With the VIX being low and there being little realized and implied vol. How did options sellers survive this time period?
It was boring as sh*t.
What strategies worked?
At what vix lvls does volatility trading become profitable? Unprofitable in your expierience (2007/2008)?CBOE floor became a ghost town after the dot.com bubble burst in 2000. Finally went back to the CME in 2004 to chase greener pastures. Hard lesson learned during those low vol CBOE years: You can't inventory long option premium waiting for the big move which may never happen, even with the VIX at 10 or lower...the time decay (theta), like flesh eating bacteria, will slowly and painfully kill you.
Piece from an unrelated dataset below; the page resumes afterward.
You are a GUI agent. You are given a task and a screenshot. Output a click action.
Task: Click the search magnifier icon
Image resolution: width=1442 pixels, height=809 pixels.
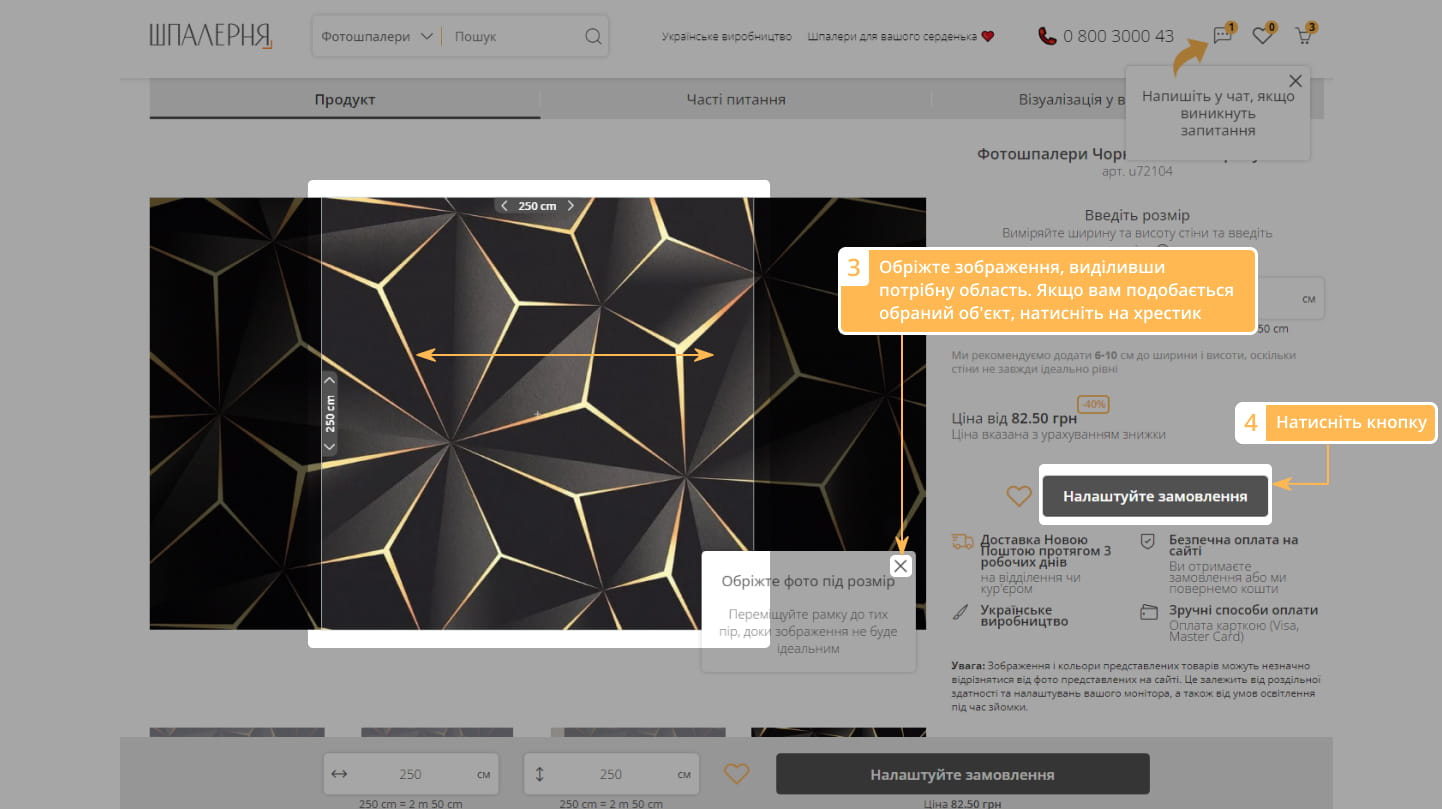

At what vix lvls does volatility trading become profitable? Unprofitable in your expierience (2007/2008)?
At what vix lvls does volatility trading become profitable? Unprofitable in your expierience (2007/2008)?
VIX flatlining between 10-15 level (like from 2003-2005) is the death knell for day trading. Markets are tight, almost choice, and realized vol is likely below implied. Gamma is cheap but everyone's long it, so that keeps the underlying in an even tighter range. You have to cover your decay bill by scalping your gamma all day/night long. Almost better to be short premium in a low VIX environment, but that is a ticking time bomb with many sleepless nights just to make a little on theta everyday.
Best VIX environments where you can make your whole year in a week or a few days are the 50 to 80+ levels we saw in 2007-2008 and March/April 2020. Egregiously wide markets make for phenomenal day trading if you're willing to stick your neck out. Calendars, risk reversals, butteflies, condors, ratios, skew, term structure, etc. are constantly out of line and there's no shortage of surface anomalies. You can clean up being short or long gamma and/or vega when vol of vol (VIX range) is high.
And you can take some of your day trading profits (house money) to take calculated big shots on gamma, vega, and skew..or just go home flat and sleep like a baby.